Secondo l'Eurostat, le imprese italiane esportatrici sono poco meno di 90mila su un totale di 425mila: il 21 per cento; questo, a fronte di un 12,9% francese e di un 26,8% tedesco. Dunque, il paradigma interpretativo della polarizzazione funziona: le aziende che esportano sono una minoranza. Sono poco più del 20% e producono oltre l'80% del valore aggiunto e del fatturato complessivi della manifattura italiana.

Usando la distinzione dell'Istat fra "imprese esportatrici" e "imprese non esportatrici" – basata sulla dichiarazione degli stessi imprenditori sulla loro presenza o meno sui mercati esteri – l'ufficio studi di Nomisma ha provato a capire quanto l'appartenenza alla prima categoria avvantaggi rispetto al confinamento nella seconda.

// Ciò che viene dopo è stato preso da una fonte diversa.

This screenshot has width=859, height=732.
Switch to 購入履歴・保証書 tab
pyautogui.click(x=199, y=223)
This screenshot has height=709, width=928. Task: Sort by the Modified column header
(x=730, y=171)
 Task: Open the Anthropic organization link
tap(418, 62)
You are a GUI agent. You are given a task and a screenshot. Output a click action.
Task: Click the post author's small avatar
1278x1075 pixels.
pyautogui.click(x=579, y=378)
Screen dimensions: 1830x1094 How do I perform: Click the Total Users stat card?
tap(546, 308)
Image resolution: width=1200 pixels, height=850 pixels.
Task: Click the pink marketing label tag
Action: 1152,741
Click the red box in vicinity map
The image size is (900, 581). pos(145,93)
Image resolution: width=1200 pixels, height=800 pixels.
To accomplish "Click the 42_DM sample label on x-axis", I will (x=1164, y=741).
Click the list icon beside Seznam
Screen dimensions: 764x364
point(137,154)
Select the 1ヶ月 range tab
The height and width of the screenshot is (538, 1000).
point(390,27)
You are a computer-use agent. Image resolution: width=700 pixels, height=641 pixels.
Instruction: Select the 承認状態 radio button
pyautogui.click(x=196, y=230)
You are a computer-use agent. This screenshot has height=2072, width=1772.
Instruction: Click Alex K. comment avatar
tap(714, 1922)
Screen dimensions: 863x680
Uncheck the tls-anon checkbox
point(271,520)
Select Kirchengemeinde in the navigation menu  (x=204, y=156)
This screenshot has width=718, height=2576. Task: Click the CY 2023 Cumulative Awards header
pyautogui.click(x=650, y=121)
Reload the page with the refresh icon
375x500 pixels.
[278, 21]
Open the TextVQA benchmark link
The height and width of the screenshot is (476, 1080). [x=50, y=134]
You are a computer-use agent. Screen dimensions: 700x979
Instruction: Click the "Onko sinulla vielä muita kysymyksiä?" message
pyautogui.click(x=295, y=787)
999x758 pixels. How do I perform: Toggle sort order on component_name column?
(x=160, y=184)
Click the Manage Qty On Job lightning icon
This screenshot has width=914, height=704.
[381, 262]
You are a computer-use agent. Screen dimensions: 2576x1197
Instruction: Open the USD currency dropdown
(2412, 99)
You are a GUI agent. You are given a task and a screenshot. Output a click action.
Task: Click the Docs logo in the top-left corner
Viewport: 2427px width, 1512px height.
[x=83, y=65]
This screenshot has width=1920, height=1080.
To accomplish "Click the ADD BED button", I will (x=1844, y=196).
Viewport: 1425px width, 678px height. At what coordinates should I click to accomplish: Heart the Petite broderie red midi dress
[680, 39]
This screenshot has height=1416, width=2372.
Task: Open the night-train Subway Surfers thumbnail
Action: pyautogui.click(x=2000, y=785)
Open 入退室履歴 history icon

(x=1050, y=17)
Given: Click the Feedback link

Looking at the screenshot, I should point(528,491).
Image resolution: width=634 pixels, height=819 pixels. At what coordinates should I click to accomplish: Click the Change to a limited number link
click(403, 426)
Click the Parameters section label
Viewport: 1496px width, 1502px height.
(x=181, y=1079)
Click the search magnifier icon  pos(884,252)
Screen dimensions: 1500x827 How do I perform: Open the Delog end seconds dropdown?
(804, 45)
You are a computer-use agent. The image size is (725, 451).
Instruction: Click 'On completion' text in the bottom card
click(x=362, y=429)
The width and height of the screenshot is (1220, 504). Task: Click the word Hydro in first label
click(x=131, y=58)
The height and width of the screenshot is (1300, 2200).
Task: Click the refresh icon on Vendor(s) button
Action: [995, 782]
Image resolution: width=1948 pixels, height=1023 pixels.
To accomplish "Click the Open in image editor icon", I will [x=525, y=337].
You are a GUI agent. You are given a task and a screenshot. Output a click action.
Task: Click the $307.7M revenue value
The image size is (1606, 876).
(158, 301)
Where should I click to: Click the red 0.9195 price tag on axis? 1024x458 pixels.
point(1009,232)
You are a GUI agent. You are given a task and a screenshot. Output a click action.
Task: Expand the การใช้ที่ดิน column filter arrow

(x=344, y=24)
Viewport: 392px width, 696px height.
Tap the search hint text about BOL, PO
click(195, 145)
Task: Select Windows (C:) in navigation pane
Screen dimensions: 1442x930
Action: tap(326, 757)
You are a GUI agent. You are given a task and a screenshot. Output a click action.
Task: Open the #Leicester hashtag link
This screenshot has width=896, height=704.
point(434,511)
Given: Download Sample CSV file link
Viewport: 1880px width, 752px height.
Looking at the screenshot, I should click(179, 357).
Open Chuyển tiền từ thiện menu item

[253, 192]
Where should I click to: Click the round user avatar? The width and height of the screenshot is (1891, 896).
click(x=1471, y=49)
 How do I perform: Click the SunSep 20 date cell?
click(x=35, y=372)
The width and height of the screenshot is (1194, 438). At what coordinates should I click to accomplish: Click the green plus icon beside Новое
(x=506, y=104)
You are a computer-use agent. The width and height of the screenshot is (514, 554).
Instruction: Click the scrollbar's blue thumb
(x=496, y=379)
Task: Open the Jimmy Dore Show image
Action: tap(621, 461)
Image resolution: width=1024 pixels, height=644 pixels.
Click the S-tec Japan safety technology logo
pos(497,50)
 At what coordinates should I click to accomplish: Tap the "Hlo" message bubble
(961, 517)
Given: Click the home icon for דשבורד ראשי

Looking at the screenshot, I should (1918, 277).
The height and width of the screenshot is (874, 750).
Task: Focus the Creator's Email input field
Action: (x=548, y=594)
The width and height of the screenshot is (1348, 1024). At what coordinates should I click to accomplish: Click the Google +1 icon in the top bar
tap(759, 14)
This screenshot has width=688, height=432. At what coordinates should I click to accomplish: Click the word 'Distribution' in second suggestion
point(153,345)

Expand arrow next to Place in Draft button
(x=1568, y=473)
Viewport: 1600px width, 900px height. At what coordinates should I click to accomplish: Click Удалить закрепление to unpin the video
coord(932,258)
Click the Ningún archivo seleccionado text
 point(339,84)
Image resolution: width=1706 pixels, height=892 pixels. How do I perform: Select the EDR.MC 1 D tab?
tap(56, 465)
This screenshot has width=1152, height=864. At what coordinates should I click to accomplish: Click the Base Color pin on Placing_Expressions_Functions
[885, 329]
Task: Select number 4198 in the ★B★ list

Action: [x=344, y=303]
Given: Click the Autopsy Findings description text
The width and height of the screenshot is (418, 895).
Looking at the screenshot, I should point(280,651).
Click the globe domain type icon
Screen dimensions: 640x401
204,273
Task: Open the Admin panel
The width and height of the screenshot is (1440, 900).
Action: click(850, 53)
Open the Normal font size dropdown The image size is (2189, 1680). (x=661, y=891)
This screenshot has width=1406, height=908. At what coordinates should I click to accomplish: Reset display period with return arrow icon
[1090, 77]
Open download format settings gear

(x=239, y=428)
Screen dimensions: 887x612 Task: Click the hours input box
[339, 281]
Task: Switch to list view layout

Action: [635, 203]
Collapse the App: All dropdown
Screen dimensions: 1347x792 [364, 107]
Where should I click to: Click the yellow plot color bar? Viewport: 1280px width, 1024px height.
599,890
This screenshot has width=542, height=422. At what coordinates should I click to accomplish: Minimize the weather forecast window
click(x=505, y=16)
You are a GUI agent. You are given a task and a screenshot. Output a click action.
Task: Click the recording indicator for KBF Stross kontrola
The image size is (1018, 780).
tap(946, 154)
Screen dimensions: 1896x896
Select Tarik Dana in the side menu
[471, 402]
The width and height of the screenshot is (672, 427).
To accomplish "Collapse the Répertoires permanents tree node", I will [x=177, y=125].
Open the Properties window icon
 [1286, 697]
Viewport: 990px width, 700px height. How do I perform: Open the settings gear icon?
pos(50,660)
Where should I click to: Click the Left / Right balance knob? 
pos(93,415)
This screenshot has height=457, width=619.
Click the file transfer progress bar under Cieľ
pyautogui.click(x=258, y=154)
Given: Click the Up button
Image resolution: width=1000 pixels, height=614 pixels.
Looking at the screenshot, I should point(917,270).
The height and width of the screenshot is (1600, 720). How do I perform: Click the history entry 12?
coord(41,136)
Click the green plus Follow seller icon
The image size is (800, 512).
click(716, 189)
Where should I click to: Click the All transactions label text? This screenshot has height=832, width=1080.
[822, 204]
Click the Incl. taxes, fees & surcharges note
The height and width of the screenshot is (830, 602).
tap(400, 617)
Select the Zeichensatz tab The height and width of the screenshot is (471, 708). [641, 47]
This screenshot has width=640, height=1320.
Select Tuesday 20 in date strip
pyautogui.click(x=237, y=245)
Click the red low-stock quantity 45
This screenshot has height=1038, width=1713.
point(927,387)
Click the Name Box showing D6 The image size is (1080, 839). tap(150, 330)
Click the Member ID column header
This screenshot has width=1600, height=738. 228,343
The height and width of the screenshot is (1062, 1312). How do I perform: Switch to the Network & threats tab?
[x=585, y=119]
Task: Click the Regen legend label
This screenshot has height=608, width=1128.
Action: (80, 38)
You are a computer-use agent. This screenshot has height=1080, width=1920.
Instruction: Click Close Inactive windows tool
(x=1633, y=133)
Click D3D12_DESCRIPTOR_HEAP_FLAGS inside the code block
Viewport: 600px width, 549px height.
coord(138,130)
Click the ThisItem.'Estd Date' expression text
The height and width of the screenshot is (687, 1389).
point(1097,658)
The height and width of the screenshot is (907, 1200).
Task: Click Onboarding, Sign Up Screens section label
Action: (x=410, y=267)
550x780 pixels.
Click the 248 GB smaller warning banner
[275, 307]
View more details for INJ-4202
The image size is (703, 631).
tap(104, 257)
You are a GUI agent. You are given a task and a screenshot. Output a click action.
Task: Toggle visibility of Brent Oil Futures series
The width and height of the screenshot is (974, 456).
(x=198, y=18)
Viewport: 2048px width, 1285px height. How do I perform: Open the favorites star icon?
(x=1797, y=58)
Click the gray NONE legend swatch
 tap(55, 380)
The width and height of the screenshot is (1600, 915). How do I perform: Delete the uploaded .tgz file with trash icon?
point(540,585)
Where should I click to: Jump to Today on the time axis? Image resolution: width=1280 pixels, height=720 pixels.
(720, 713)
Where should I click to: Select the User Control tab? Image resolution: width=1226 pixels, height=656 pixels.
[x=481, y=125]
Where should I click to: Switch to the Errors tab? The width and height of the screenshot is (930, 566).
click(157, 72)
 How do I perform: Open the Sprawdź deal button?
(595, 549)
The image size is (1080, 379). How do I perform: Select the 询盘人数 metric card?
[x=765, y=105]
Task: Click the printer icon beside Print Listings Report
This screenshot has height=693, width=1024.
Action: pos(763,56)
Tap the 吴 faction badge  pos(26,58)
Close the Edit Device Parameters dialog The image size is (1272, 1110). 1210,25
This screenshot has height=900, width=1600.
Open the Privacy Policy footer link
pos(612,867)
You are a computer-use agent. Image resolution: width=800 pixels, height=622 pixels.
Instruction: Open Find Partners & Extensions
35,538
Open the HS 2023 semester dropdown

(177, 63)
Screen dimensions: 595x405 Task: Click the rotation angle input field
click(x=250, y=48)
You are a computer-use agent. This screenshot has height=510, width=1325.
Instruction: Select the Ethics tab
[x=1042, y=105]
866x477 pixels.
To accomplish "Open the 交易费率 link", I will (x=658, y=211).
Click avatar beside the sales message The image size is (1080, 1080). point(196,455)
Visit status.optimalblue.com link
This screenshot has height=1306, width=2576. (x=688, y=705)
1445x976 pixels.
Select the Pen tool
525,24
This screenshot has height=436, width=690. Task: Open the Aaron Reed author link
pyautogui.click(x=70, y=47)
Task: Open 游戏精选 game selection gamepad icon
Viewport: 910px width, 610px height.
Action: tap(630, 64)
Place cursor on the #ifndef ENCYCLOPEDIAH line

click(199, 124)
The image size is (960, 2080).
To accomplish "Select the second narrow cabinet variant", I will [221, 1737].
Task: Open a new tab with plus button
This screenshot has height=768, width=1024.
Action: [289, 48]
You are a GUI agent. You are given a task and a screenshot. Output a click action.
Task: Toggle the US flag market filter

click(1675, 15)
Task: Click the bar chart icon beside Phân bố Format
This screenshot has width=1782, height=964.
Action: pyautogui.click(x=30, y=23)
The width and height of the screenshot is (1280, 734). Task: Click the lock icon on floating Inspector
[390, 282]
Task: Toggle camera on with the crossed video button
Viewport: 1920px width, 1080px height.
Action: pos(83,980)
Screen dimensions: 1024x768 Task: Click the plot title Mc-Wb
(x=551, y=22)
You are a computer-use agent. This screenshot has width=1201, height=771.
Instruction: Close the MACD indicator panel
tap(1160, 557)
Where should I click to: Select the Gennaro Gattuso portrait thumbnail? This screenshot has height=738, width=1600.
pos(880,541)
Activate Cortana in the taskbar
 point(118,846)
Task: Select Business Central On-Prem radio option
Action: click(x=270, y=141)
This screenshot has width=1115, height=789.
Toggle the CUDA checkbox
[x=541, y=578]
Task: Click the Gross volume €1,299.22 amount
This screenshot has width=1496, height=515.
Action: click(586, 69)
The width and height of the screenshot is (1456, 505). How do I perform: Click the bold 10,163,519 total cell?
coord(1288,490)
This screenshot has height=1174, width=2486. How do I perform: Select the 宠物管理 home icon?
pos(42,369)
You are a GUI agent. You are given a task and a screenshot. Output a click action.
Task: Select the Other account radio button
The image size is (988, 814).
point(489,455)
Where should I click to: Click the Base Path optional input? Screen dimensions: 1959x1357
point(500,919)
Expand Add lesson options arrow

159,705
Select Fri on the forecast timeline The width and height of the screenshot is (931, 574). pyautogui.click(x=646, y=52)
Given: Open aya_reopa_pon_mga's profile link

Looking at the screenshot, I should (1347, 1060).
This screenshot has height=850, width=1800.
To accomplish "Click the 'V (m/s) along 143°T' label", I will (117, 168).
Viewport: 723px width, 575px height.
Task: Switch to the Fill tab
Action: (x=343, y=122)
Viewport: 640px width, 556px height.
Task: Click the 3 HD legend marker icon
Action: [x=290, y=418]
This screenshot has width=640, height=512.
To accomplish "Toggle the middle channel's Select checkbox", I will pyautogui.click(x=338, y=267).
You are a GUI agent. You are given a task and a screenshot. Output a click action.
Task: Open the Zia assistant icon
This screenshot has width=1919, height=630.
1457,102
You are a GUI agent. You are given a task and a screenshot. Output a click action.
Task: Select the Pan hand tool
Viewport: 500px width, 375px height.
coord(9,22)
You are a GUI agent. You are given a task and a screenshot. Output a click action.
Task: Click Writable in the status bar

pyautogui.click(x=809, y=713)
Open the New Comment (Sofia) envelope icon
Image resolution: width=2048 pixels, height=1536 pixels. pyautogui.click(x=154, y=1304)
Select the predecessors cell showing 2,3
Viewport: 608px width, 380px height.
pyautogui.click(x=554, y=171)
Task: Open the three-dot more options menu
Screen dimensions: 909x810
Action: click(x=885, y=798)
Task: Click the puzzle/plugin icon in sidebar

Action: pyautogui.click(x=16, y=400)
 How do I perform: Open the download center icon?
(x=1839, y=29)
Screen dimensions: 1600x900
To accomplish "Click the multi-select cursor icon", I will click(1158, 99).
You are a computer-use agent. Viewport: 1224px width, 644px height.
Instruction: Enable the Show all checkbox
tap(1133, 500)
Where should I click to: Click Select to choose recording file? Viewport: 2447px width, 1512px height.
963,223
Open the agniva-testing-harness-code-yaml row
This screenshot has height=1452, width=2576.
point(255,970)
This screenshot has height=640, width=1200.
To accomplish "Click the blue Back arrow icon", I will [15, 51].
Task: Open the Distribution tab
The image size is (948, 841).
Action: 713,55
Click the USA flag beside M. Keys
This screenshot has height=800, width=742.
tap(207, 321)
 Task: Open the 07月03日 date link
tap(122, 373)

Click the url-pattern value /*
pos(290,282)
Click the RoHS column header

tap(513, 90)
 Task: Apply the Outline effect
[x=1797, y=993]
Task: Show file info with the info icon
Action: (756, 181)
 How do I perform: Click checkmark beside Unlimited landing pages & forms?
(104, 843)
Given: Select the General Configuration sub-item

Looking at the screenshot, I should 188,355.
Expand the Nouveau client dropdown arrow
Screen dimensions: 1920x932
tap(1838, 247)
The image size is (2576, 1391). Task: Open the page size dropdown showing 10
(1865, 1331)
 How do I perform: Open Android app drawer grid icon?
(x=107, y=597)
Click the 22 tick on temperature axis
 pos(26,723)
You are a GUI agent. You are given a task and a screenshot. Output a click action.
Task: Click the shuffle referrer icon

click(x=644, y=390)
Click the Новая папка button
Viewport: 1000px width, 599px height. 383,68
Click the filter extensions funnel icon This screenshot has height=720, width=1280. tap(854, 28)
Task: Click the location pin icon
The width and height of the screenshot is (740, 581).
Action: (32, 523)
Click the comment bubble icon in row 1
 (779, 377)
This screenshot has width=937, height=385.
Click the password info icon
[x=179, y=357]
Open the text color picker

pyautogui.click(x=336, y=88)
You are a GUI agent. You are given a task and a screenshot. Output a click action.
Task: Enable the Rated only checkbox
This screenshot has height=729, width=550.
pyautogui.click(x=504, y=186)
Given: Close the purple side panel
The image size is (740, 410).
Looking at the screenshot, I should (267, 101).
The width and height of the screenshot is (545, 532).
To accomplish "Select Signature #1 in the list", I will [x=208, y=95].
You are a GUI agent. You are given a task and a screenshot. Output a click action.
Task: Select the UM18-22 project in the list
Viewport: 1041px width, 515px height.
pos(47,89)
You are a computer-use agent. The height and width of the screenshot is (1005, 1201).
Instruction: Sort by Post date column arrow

L'intensità della distinzione è impressionante. Fissando a 1 l'indicatore riferito ai non esportatori, il valore aggiunto per addetto degli esportatori vale 2,21 (ben più del doppio in confronto ai non esportatori); questo si concreta in 24 punti di differenza fra i margini operativi lordi. L'esito finale sulla capacità di creare ricchezza e di generare redditività industriale è il risultato anche di atteggiamenti strategici diversi: basti pensare che, chi esporta, ha investimenti per addetto pari a 2,03 (il doppio rispetto a chi non lo fa); l'indicatore della retribuzione lorda per dipendente è esattamente lo stesso: 2,03. Dunque, sempre il doppio.